┏━━

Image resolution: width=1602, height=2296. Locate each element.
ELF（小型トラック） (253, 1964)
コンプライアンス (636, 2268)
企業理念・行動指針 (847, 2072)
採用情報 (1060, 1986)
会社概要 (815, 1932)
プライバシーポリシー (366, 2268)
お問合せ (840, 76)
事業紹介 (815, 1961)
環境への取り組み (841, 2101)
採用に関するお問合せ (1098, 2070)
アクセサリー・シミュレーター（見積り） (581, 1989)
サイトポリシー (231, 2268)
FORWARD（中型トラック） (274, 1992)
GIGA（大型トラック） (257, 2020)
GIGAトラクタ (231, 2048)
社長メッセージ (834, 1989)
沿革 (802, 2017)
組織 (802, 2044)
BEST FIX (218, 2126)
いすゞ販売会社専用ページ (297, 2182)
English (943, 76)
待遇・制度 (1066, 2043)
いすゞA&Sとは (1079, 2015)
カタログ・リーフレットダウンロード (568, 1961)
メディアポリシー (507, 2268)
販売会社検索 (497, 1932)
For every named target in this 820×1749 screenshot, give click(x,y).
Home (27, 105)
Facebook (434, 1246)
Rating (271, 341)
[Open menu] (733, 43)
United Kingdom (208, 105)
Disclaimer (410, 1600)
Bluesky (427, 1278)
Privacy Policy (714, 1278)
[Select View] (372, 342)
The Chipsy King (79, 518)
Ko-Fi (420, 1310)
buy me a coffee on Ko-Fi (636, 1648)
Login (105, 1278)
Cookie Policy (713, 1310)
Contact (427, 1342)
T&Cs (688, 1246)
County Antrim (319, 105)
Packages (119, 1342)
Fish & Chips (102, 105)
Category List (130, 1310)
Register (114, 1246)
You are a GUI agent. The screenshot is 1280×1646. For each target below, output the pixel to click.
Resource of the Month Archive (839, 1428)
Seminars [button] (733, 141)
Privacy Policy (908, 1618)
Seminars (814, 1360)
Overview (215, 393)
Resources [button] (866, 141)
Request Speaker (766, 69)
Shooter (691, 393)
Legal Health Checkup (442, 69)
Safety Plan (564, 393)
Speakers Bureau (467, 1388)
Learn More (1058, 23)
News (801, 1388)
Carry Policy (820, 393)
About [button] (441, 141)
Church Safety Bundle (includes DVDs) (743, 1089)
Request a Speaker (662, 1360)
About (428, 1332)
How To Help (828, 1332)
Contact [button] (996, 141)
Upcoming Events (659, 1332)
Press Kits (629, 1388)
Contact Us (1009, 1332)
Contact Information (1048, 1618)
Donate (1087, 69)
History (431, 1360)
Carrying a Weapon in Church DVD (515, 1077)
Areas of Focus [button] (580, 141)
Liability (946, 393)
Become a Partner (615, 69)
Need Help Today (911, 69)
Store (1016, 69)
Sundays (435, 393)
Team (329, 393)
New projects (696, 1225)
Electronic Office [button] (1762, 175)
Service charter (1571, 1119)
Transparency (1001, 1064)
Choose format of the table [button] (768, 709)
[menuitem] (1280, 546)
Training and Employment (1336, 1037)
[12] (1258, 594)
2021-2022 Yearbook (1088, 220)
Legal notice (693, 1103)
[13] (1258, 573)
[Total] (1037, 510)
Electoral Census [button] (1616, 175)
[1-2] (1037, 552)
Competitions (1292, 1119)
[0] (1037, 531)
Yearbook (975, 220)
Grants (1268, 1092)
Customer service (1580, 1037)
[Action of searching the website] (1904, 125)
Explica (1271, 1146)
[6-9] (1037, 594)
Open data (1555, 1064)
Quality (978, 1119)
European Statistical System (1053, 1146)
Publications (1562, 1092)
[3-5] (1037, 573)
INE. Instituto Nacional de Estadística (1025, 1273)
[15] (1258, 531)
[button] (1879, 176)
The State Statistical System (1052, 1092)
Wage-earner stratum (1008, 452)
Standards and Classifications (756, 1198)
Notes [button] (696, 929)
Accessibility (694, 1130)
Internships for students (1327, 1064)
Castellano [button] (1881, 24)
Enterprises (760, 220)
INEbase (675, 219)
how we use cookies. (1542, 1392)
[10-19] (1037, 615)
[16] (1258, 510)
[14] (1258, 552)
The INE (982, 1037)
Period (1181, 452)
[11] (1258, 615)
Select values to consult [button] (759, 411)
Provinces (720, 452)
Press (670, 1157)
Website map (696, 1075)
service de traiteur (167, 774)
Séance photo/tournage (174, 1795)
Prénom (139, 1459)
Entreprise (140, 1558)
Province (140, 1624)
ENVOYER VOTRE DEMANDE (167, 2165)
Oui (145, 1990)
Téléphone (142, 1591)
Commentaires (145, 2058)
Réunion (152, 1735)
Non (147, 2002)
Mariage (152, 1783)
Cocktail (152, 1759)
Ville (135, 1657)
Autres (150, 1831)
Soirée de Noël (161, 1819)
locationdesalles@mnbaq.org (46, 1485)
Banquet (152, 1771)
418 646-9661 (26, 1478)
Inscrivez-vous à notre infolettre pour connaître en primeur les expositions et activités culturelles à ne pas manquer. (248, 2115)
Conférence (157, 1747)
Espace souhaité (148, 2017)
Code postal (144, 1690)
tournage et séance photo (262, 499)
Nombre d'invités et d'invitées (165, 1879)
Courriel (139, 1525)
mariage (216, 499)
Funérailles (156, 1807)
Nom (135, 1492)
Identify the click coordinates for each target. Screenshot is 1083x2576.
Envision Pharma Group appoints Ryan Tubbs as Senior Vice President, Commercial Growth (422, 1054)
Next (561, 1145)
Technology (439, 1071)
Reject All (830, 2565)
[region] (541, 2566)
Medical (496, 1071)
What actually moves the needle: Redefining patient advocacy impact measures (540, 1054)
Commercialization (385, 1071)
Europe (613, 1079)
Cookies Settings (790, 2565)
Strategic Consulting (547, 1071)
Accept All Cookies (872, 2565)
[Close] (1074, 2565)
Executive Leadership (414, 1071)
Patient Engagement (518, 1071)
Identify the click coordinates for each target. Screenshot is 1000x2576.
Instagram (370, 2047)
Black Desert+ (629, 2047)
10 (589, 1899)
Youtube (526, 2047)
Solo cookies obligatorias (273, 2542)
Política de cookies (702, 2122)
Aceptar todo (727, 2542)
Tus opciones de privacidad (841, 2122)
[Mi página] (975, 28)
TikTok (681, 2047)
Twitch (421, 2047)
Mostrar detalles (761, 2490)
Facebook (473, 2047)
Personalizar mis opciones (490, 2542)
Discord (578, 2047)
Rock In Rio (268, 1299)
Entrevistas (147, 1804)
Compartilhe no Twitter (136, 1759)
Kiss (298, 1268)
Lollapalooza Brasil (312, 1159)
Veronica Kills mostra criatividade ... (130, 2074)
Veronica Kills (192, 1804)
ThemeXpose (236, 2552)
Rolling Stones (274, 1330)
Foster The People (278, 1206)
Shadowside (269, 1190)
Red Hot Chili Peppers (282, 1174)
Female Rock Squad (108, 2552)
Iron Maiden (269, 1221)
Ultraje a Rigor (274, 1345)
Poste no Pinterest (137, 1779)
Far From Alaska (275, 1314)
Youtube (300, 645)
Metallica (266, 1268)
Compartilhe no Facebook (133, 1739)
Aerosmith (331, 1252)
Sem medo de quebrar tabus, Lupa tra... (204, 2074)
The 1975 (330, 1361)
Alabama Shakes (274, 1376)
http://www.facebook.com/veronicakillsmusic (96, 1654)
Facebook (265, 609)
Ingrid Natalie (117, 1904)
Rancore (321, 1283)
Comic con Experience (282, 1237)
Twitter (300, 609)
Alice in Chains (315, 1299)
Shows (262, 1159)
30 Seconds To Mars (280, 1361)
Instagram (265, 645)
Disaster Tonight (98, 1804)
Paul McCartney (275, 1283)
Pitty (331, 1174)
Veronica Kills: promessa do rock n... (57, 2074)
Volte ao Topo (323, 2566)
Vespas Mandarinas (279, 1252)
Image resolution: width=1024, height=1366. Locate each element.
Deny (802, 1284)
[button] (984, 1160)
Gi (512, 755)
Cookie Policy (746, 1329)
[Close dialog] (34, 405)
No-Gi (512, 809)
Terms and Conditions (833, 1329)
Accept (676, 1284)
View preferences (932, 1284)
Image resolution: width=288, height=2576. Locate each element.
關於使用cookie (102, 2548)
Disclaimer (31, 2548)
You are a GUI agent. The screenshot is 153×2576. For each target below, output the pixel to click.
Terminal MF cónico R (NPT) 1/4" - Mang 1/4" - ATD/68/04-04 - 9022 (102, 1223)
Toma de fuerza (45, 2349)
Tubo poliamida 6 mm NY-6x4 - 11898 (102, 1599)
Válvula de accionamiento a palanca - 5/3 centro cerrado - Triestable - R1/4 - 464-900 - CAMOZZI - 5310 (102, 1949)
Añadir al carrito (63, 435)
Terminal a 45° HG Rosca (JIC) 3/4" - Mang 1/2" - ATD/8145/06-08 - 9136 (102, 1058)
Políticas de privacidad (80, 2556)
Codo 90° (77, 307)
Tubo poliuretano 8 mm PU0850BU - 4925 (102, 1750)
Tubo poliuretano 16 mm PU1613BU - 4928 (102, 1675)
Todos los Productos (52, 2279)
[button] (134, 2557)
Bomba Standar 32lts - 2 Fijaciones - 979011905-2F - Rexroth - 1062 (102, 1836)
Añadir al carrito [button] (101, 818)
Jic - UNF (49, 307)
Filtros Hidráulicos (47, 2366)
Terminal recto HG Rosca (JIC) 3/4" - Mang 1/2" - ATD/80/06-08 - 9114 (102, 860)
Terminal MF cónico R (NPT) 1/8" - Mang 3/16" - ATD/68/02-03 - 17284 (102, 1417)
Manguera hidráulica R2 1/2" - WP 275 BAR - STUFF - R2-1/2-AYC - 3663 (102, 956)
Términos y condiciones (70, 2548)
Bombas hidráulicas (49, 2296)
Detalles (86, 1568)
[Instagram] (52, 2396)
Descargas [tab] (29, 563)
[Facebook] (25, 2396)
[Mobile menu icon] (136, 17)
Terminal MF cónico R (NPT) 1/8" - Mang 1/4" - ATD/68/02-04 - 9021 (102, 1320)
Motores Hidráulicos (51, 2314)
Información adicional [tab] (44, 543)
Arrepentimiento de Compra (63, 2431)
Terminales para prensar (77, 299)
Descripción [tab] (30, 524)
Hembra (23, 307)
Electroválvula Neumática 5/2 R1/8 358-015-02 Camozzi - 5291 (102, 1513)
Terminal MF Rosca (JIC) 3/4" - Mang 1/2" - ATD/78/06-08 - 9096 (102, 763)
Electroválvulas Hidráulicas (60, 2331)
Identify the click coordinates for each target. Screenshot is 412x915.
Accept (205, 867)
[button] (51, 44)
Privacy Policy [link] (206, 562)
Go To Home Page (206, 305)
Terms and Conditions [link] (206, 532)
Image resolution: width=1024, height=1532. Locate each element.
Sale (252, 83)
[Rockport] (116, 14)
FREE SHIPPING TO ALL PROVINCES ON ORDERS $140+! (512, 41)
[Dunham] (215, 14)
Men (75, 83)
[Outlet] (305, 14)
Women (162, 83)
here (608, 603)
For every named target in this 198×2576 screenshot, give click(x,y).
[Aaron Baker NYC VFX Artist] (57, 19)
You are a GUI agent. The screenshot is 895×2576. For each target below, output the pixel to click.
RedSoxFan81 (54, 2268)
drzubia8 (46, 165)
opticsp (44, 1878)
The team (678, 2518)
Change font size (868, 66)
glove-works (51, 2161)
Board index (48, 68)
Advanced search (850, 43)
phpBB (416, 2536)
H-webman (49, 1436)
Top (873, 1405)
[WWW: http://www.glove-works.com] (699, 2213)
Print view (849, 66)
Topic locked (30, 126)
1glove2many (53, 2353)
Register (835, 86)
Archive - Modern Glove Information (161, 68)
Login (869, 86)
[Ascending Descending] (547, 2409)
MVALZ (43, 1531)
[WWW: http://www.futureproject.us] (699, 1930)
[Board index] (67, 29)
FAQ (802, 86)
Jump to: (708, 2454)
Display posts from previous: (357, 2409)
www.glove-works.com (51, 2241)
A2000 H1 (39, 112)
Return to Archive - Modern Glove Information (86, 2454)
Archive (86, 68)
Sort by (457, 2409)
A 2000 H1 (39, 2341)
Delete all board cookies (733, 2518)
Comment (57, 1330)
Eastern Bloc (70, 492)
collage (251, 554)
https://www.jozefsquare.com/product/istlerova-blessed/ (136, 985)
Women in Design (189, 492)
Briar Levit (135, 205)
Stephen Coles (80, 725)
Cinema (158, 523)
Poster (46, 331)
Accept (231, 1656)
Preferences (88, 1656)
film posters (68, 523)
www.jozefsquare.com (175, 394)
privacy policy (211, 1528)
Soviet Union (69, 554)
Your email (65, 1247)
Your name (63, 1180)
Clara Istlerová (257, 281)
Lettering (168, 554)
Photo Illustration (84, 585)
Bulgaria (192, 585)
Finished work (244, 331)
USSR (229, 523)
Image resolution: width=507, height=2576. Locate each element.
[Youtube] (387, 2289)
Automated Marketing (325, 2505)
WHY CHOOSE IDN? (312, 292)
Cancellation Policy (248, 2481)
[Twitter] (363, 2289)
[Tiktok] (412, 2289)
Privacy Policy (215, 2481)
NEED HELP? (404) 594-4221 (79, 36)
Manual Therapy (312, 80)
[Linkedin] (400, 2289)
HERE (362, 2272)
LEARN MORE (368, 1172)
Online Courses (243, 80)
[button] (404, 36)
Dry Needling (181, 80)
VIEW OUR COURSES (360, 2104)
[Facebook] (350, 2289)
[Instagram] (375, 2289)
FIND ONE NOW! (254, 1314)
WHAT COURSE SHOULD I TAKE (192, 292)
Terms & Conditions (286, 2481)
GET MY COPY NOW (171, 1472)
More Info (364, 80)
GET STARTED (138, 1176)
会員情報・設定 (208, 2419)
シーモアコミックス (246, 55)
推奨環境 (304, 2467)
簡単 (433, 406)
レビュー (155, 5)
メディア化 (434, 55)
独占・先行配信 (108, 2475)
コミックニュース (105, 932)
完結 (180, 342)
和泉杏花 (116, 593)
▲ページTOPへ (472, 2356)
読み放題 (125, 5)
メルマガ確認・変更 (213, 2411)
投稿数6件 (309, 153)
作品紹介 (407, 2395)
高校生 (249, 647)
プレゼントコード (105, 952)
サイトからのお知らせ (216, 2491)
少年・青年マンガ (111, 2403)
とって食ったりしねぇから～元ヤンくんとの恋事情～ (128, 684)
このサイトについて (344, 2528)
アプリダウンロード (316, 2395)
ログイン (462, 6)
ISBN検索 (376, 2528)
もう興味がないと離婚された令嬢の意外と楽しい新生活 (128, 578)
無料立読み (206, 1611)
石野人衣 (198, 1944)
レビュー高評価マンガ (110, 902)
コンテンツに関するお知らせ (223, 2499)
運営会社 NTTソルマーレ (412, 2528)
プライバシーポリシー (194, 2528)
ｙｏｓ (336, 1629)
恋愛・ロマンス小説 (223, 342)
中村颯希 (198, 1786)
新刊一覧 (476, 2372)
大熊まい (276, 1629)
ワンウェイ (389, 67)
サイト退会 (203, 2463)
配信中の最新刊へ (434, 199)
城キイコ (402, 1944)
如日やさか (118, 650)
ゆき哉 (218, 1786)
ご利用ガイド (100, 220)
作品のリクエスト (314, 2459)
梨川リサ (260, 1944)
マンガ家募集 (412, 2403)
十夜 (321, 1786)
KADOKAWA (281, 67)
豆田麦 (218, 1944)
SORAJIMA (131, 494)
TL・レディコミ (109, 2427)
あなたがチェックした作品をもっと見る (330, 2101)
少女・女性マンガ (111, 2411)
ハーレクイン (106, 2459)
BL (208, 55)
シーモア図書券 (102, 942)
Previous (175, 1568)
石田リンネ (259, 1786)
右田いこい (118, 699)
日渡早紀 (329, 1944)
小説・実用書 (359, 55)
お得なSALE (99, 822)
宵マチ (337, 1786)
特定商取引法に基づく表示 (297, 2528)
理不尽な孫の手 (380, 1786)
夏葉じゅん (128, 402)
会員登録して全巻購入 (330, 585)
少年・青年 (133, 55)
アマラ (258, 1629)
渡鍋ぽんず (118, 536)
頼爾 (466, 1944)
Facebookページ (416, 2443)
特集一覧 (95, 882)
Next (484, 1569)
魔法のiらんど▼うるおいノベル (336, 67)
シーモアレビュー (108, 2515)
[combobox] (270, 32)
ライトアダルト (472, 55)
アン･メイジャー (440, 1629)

┗━━

Show, from the records above, every line that includes "System".

Expected answer -
European Statistical System (1053, 1146)
The State Statistical System (1052, 1092)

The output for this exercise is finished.